# My wife laughed at me during sex...and another question



## Jack I (Nov 23, 2012)

My wife and I were having sex last night and she laughed while I was orgasming.I was embarrassed but I actually thought it was kind of funny at the same time.When I mentioned it to my wife,she said something like you know you always make those funny faces during sex.But she never laughed.Anyway,I wanted to get some insight on that,and also,another question:Ladies,if you had to choose to only be able to have PIV sex for the rest of your life,or only be able to receive oral sex for the rest of your life,what would you choose,and why?


----------



## Holland (Aug 20, 2012)

Was she laughing at you in a nasty way?

I have laughed when we try to do something and end up tangled up. But I love his response while he is having an O, it is amazing to see his expressions and hear the sounds he makes. 

As for the making a choice for life about what type of sex, irrelevant here because I want both forever.


----------



## SaltInWound (Jan 2, 2013)

It was insensitive of her to laugh at your facial expression. Like Holland, I loved the expressions of a person so caught up in such an intense experience as the result of interaction with me. 

To the second question, I MUST have both. Not a happy camper if I get oral and no PIV.


----------



## Jack I (Nov 23, 2012)

Holland said:


> Was she laughing at you in a nasty way?
> 
> I have laughed when we try to do something and end up tangled up. But I love his response while he is having an O, it is amazing to see his expressions and hear the sounds he makes.
> 
> As for the making a choice for life about what type of sex, irrelevant here because I want both forever.


She didn't laugh in a nasty way,she pretty much laughed in a normal way.And I'm very loud during sex as well,not just during orgasm.I thought it was kind of weird for her to laugh though.


----------



## Jack I (Nov 23, 2012)

SaltInWound said:


> To the second question, I MUST have both. Not a happy camper if I get oral and no PIV.

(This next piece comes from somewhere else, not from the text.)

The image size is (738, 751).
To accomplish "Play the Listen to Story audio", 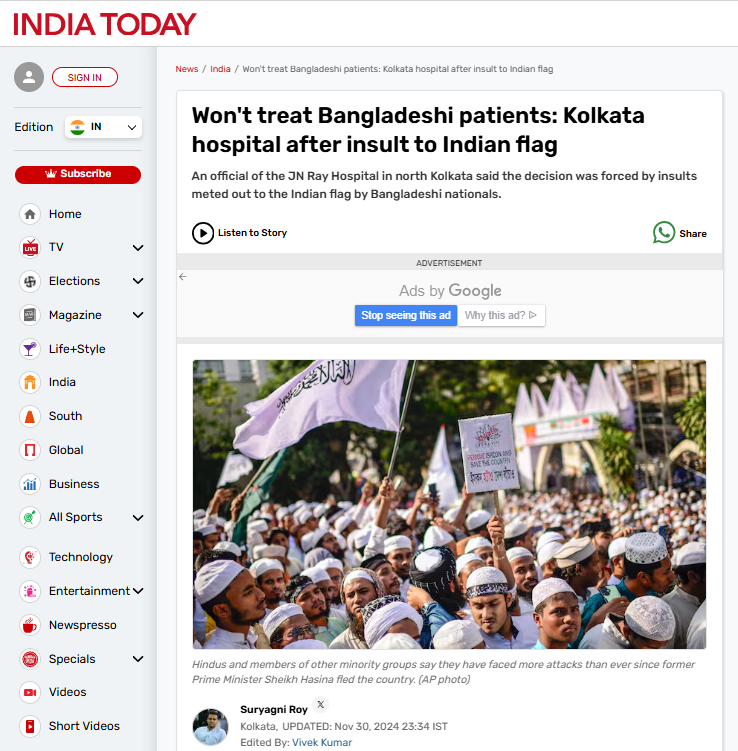I will point(203,233).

I understand.But I'm talking about a hypothetical.Hypothetically,say you had to choose between only oral or only PIV sex for the rest of your life what would you choose and why?


----------



## SaltInWound (Jan 2, 2013)

Jack I said:


> I understand.But I'm talking about a hypothetical.Hypothetically,say you had to choose between only oral or only PIV sex for the rest of your life what would you choose and why?


I guess if I HAD to choose, it would have to be oral. Like most women, I can only orgasm through oral. However, after that, I feel like clawing the walls if I don't have PIV. That is why I need both.


----------



## mineforever (Jan 31, 2013)

My husband makes faxes when he is really getting into it. I have giggled befor because he looks so serious he is cincentrating so hard....he is so cute! Some of us jusy have a funny bone that gets tickled. It supposed to be fun and big guy knows I would never giggle at him in a detagatory way.
_Posted via Mobile Device_


----------



## SaltInWound (Jan 2, 2013)

mineforever said:


> My husband makes *faxes* when he is really getting into it.

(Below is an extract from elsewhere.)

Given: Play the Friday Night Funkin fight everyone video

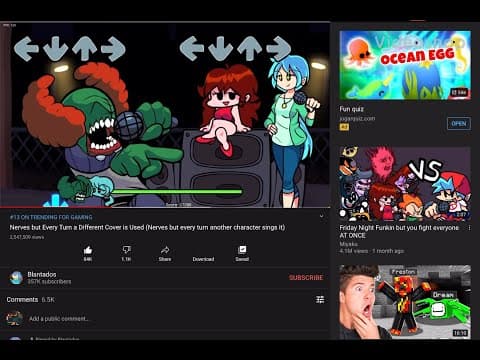Looking at the screenshot, I should click(405, 184).
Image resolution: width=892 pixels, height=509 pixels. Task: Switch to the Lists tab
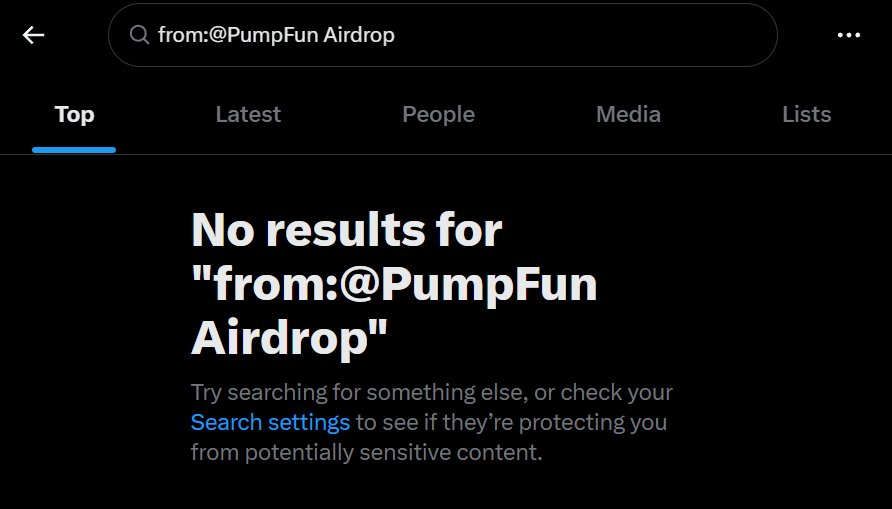click(x=806, y=114)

I know this is a typo, but that is really multitasking!


----------



## committed4ever (Nov 13, 2012)

Jack I said:


> My wife and I were having sex last night and she laughed while I was orgasming.I was embarrassed but I actually thought it was kind of funny at the same time.When I mentioned it to my wife,she said something like you know you always make those funny faces during sex.But she never laughed.Anyway,I wanted to get some insight on that,and also,another question:Ladies,if you had to choose to only be able to have PIV sex for the rest of your life,or only be able to receive oral sex for the rest of your life,what would you choose,and why?


Oh wow I can't imagine laughing during that moment. Mostly because it's usually both of us at the same time so it is so intense and so europhic that the closest I get to laughing is a contented smile when that moment is over. 

For me if I had to choose it would be PIV because I don't have any experience with receiving oral, only giving.


----------



## Anon Pink (Jan 17, 2013)

It's good to be able to laugh during sex! Sex is fun!

I had told my H about a woman who was trying to teacher her daughter something and she kept saying, "you're doing it wrong! You're doing it wrong!" Later that night we were having sex and Mr. Pink was rubbing me, but missing the spot. So I started laughing and in the same voice I had used earlier in the day relating the story said... "You're doing it wrong!" We both cracked up and now it's a phrase we use frequently during sex and we both crack up!


----------



## EntirelyDifferent (Nov 30, 2012)

I laugh at my partner all the time during sex. It's never mean, just kind of an "I'm enjoying you, and you're making me happy" type thing. 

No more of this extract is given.